'''

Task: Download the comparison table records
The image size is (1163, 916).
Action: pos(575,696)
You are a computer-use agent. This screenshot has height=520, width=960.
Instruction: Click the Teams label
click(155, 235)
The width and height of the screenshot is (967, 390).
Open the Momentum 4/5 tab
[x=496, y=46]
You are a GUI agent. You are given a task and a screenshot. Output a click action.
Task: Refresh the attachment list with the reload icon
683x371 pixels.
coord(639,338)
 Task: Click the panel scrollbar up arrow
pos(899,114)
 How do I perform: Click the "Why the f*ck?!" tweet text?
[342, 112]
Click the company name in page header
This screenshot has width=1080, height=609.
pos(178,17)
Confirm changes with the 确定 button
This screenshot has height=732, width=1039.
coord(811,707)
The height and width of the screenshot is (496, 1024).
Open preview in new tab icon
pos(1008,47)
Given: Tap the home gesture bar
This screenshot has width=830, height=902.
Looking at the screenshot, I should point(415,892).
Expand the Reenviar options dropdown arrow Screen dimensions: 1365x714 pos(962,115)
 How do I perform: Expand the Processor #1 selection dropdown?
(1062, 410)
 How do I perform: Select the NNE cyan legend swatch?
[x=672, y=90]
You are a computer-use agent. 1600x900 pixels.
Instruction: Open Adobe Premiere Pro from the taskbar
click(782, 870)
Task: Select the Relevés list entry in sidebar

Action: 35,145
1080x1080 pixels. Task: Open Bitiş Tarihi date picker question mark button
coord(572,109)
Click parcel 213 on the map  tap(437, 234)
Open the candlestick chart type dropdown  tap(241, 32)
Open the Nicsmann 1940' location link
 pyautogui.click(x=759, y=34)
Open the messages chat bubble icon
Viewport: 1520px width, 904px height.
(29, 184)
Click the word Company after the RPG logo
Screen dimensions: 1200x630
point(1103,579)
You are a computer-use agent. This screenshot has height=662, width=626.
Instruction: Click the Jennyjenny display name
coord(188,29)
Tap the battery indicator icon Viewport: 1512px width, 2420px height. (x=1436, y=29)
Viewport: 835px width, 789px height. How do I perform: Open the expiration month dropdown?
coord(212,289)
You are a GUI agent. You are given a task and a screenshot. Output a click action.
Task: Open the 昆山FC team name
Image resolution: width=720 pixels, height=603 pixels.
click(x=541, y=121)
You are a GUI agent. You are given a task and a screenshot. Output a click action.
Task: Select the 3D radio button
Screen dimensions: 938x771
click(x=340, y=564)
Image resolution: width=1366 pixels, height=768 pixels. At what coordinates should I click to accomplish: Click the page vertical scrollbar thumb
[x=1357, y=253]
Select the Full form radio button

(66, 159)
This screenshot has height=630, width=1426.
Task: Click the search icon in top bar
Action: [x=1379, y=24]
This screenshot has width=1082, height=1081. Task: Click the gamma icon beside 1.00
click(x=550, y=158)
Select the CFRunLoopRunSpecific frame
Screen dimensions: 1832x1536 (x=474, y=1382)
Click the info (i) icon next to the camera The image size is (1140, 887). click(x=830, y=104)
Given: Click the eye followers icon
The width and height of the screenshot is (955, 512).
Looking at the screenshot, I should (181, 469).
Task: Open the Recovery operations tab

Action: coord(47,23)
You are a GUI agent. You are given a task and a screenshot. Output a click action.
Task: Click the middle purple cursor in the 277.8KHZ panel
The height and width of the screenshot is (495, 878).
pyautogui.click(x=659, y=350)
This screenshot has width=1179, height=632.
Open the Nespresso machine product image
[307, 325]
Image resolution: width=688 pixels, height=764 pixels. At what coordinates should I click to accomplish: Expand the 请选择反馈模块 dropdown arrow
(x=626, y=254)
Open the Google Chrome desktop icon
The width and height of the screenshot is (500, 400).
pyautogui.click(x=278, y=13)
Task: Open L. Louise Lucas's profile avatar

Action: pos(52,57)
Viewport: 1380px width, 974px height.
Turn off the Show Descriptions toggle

'''

■ **TASK BRIEF**
Keeping every line exactly as it is, copy all the records.

■ **SOLUTION TO THIS PROBLEM**
Task: Download the comparison table records
The image size is (1163, 916).
Action: pos(575,696)
You are a computer-use agent. This screenshot has height=520, width=960.
Instruction: Click the Teams label
click(155, 235)
The width and height of the screenshot is (967, 390).
Open the Momentum 4/5 tab
[x=496, y=46]
You are a GUI agent. You are given a task and a screenshot. Output a click action.
Task: Refresh the attachment list with the reload icon
683x371 pixels.
coord(639,338)
 Task: Click the panel scrollbar up arrow
pos(899,114)
 How do I perform: Click the "Why the f*ck?!" tweet text?
[342, 112]
Click the company name in page header
This screenshot has width=1080, height=609.
pos(178,17)
Confirm changes with the 确定 button
This screenshot has height=732, width=1039.
coord(811,707)
The height and width of the screenshot is (496, 1024).
Open preview in new tab icon
pos(1008,47)
Given: Tap the home gesture bar
This screenshot has width=830, height=902.
Looking at the screenshot, I should point(415,892).
Expand the Reenviar options dropdown arrow Screen dimensions: 1365x714 pos(962,115)
 How do I perform: Expand the Processor #1 selection dropdown?
(1062, 410)
 How do I perform: Select the NNE cyan legend swatch?
[x=672, y=90]
You are a computer-use agent. 1600x900 pixels.
Instruction: Open Adobe Premiere Pro from the taskbar
click(782, 870)
Task: Select the Relevés list entry in sidebar

Action: 35,145
1080x1080 pixels. Task: Open Bitiş Tarihi date picker question mark button
coord(572,109)
Click parcel 213 on the map  tap(437, 234)
Open the candlestick chart type dropdown  tap(241, 32)
Open the Nicsmann 1940' location link
 pyautogui.click(x=759, y=34)
Open the messages chat bubble icon
Viewport: 1520px width, 904px height.
(29, 184)
Click the word Company after the RPG logo
Screen dimensions: 1200x630
point(1103,579)
You are a computer-use agent. This screenshot has height=662, width=626.
Instruction: Click the Jennyjenny display name
coord(188,29)
Tap the battery indicator icon Viewport: 1512px width, 2420px height. (x=1436, y=29)
Viewport: 835px width, 789px height. How do I perform: Open the expiration month dropdown?
coord(212,289)
You are a GUI agent. You are given a task and a screenshot. Output a click action.
Task: Open the 昆山FC team name
Image resolution: width=720 pixels, height=603 pixels.
click(x=541, y=121)
You are a GUI agent. You are given a task and a screenshot. Output a click action.
Task: Select the 3D radio button
Screen dimensions: 938x771
click(x=340, y=564)
Image resolution: width=1366 pixels, height=768 pixels. At what coordinates should I click to accomplish: Click the page vertical scrollbar thumb
[x=1357, y=253]
Select the Full form radio button

(66, 159)
This screenshot has height=630, width=1426.
Task: Click the search icon in top bar
Action: [x=1379, y=24]
This screenshot has width=1082, height=1081. Task: Click the gamma icon beside 1.00
click(x=550, y=158)
Select the CFRunLoopRunSpecific frame
Screen dimensions: 1832x1536 (x=474, y=1382)
Click the info (i) icon next to the camera The image size is (1140, 887). click(x=830, y=104)
Given: Click the eye followers icon
The width and height of the screenshot is (955, 512).
Looking at the screenshot, I should (181, 469).
Task: Open the Recovery operations tab

Action: coord(47,23)
You are a GUI agent. You are given a task and a screenshot. Output a click action.
Task: Click the middle purple cursor in the 277.8KHZ panel
The height and width of the screenshot is (495, 878).
pyautogui.click(x=659, y=350)
This screenshot has width=1179, height=632.
Open the Nespresso machine product image
[307, 325]
Image resolution: width=688 pixels, height=764 pixels. At what coordinates should I click to accomplish: Expand the 请选择反馈模块 dropdown arrow
(x=626, y=254)
Open the Google Chrome desktop icon
The width and height of the screenshot is (500, 400).
pyautogui.click(x=278, y=13)
Task: Open L. Louise Lucas's profile avatar

Action: pos(52,57)
Viewport: 1380px width, 974px height.
Turn off the Show Descriptions toggle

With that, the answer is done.